*Exercise objective:*
Select each line in the entries that contains the string "étoiles", and copy those lines. Case matters.

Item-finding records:
++++

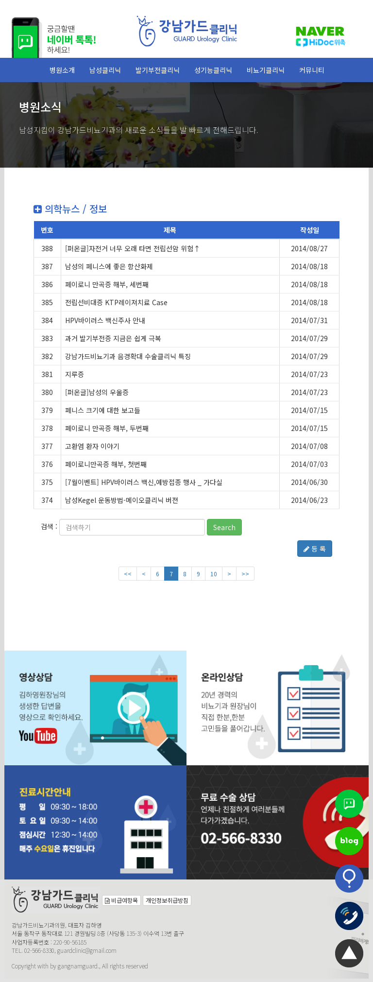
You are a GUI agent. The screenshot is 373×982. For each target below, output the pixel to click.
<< (128, 573)
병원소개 (62, 70)
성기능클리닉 (213, 70)
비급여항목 (121, 900)
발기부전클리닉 (158, 70)
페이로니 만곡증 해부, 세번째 (107, 284)
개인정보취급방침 (167, 900)
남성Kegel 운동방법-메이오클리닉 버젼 (121, 500)
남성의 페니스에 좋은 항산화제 (109, 266)
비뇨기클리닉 (266, 70)
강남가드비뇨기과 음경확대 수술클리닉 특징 (128, 356)
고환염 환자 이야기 (92, 446)
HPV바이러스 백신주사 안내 (105, 320)
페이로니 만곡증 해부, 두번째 (107, 428)
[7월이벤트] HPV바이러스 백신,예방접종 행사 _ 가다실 (143, 482)
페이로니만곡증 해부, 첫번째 (106, 464)
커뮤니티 (311, 70)
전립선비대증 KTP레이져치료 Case (116, 302)
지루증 (74, 374)
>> (245, 573)
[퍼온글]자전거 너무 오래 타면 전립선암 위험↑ (132, 248)
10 (213, 573)
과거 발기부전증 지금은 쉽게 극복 (113, 338)
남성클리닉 (105, 70)
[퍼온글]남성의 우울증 (97, 392)
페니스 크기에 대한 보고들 (102, 410)
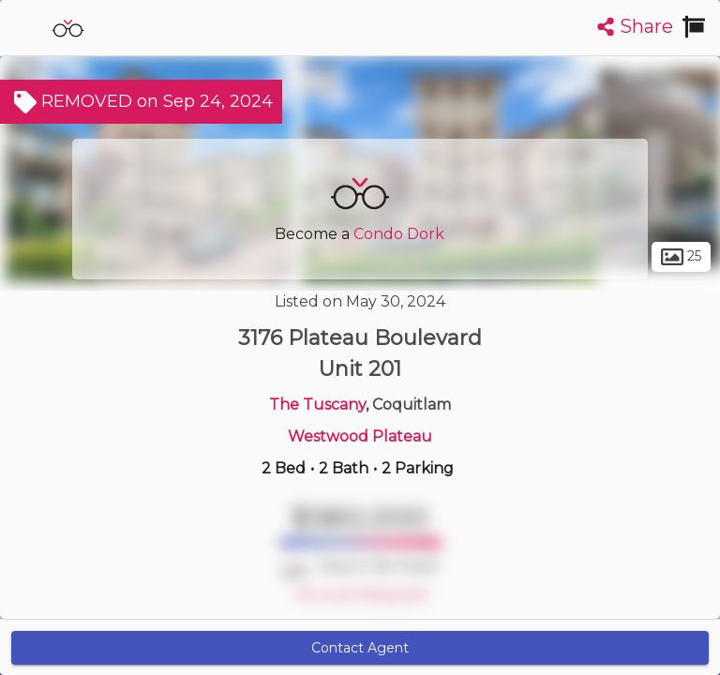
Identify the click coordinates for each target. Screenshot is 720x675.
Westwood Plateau (360, 436)
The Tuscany (317, 404)
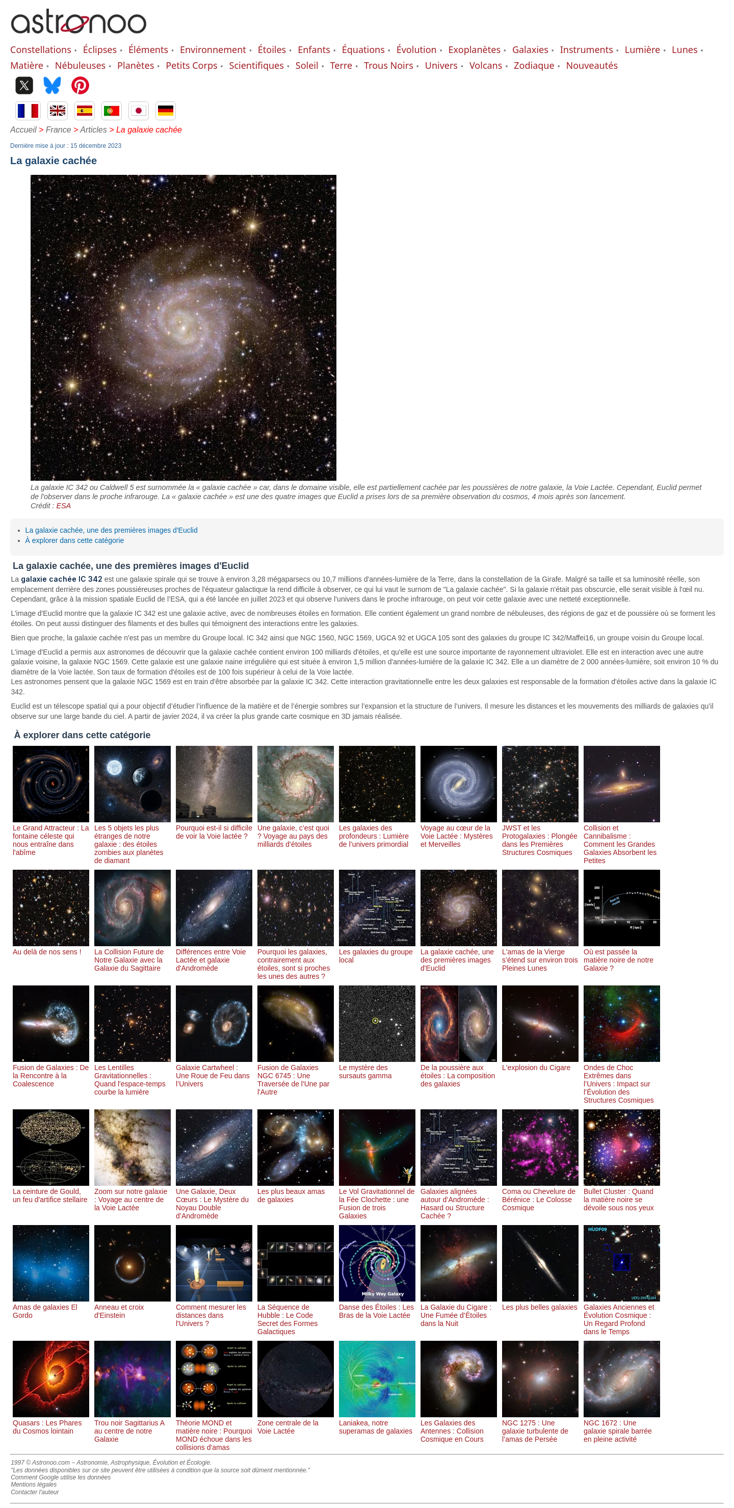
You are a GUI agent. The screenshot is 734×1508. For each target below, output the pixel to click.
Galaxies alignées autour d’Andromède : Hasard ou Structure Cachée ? (459, 1199)
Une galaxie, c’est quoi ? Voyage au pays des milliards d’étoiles (295, 832)
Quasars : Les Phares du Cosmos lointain (51, 1423)
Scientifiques (256, 65)
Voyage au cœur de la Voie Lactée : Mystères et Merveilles (459, 832)
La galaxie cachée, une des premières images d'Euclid (111, 530)
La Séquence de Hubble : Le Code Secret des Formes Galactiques (295, 1315)
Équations (363, 49)
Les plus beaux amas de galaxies (295, 1191)
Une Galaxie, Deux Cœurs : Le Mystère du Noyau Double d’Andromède (214, 1199)
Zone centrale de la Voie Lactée (295, 1423)
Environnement (213, 49)
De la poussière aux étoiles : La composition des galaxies (459, 1071)
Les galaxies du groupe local (377, 952)
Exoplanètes (475, 49)
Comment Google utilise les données (61, 1477)
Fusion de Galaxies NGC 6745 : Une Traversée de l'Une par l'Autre (295, 1075)
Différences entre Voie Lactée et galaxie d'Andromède (214, 956)
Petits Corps (191, 65)
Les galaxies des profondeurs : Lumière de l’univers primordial (377, 832)
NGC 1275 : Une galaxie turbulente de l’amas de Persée (540, 1427)
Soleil (307, 65)
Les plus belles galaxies (540, 1303)
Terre (341, 65)
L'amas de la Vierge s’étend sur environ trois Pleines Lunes (540, 956)
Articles (93, 129)
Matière (26, 65)
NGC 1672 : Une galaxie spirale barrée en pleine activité (622, 1427)
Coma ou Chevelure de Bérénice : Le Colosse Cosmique (540, 1195)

++++

*Response to this exercise:*
Une galaxie, c’est quoi ? Voyage au pays des milliards d’étoiles (295, 832)
De la poussière aux étoiles : La composition des galaxies (459, 1071)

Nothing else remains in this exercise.